От воды послышались шлепки весел, поскрип одной уключины и, прошипев дном, к берегу пристала чья-то лодка. Загремела цепь. К костру медведем вывалил бакенщик Зырянов. Поздоровавшись, присел и сунул к костру свои ручищи – точно пару добрых лещей коптить наладился. Глаза его озабоченно бегали. Пашка, зная характер Зырянова, ждал.

– Паш, ты это… пустую лодку случаем не видел? – спросил, наконец, Зырянов. – Может, в Лопатино занесло?

– Да нет, не видно было. А что случилось-то?

– Да понимаешь, какое дело, мать его в каталку! – оживился Зырянов. – Поплыли давеча, днем ещё, близнята мои, ну Петька и Манька, на Красноталый. Немного погодя слышу оттудова – пищат. С острова-то. Руками машут, прыгают. Что за чёрт! Поплыл. А они, чертята, лодку упустили! Покамест тальник-то резали, лодку-то и сняло! Вода-то, сам видишь, как прибывает… Вот теперь и плаваю туда-сюда. Лодка-то казённая, мать её в каталку! Всё побросал. Не знай, засветила Маруся бакана, не знай – нет?..

 

– Засветила, дядя Коля, засветила! Чего, впервой ей, что ли? – успокоил его Пашка.

Зырянов вздохнул и будто только сейчас заметил у костра Гребнёва. Воскликнул удивленно:

– А это чё за хмырь с тобой?

Как отраву выплюнул фамилию Пашка. Стал поправлять палкой в костре.

– Скажи на милость… Гребнёв… – Зырянов с наивным любопытством физически очень сильного человека разглядывал Гребнёва. Как тлю какую-то диковинную. Гребнёв передёрнулся, отвернулся. – Ну да ладно! – поставил точку Зырянов, поднялся: – Спасибо, Паша, на добром слове! Дальше поплыву… Да-а! А Иван-то где? Неужто на открытие не пошёл?!

– Да как не пошёл! – забывшись, воскликнул Пашка. – В Кабаково он, в Кабаково!

– Чего ж не заходите с отцом-то? Ушицей всегда угощу. Заходите…

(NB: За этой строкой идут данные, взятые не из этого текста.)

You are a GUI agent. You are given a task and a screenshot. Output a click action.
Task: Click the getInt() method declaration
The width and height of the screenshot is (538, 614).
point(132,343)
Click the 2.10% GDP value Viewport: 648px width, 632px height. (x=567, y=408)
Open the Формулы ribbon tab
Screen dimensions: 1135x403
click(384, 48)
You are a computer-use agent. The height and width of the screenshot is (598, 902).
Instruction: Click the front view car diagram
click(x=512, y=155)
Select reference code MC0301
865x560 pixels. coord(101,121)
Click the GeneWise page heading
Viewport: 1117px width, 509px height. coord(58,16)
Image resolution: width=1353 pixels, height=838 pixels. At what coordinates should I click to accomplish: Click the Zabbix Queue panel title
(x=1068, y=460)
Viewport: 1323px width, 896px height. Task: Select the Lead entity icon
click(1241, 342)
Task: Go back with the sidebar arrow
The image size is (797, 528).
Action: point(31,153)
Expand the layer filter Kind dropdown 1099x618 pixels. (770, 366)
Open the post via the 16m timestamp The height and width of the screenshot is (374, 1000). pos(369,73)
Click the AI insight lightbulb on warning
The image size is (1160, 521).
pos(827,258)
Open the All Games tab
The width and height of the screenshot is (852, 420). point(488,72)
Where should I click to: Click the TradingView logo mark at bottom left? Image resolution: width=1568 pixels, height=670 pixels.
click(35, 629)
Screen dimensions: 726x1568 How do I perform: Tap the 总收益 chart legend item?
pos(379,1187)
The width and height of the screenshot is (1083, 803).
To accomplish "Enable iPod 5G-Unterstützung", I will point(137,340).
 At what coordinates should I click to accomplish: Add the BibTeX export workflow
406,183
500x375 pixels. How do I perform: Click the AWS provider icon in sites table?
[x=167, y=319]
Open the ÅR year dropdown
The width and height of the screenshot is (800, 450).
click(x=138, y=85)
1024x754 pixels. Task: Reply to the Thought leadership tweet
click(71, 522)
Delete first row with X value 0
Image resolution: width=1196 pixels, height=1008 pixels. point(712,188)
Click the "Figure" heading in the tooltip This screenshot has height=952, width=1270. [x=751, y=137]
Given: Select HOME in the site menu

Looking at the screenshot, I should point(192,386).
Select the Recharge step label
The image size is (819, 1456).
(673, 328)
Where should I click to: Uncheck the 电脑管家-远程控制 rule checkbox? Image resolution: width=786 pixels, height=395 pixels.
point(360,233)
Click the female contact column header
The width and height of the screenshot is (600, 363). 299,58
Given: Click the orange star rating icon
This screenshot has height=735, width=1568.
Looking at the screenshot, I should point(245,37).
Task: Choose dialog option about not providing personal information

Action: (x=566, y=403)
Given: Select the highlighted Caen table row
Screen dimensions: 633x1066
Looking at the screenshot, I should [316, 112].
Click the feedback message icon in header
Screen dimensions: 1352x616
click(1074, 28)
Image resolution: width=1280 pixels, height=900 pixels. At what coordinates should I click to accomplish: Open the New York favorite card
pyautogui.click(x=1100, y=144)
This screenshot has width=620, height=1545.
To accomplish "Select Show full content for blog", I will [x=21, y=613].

– Спасибо, дядя Коля! Обязательно зайдём!

Зырянов попрощался и как провалился в темноту. А чуть погодя зашлёпал по ней вёслами. А вслед улыбался Пашка, и виделись теперь ему в пятящейся черноте маленькие Петька и Манька, радостными, захлебывающимися колокольчиками обзванивающие своего отца, когда тот – сам будто большой, густой колокол, обвешенный веслами и фонарями, – шествует по берегу к лодкам, на ходу добродушно поругиваясь, однако заранее зная, что никуда не деться ему от колокольчиков своих ненаглядных и возьмёт-таки он их, чертенят, с собой к «баканам». Так и катились они по галечнику целой звонной колокольней, и в речном звонном солнце прыгал вокруг них, словно дергал за верёвки, рыжий звонный пёс…

– Чего же ты п-про отца н-наврал? – ворвался и смял всё напряжённо-тихий голос Гребнёва.

Пашка взял топорик и ушёл на обмысок.

Гребнёв храпел, чавкал, поскуливал во сне, и Пашка долго не мог уснуть. Прелое сено кололось, крошась, лезло за шиворот. Пашка ворочался, зло пихал Гребнёва – тот затихал на минуту и с новой силой храпел и булькал.

Повернувшись на другой бок, Пашка стал смотреть на далёкую деревеньку. Огоньки затихали, засыпали по одному, и вместе с ними Пашкины глаза начали слипаться. Но тут же, словно падая в глубокую яму, Пашка выкарабкался наверх, жадно рванул воздуху и сказал странно и внятно: «Бедный Юра…» – и уснул.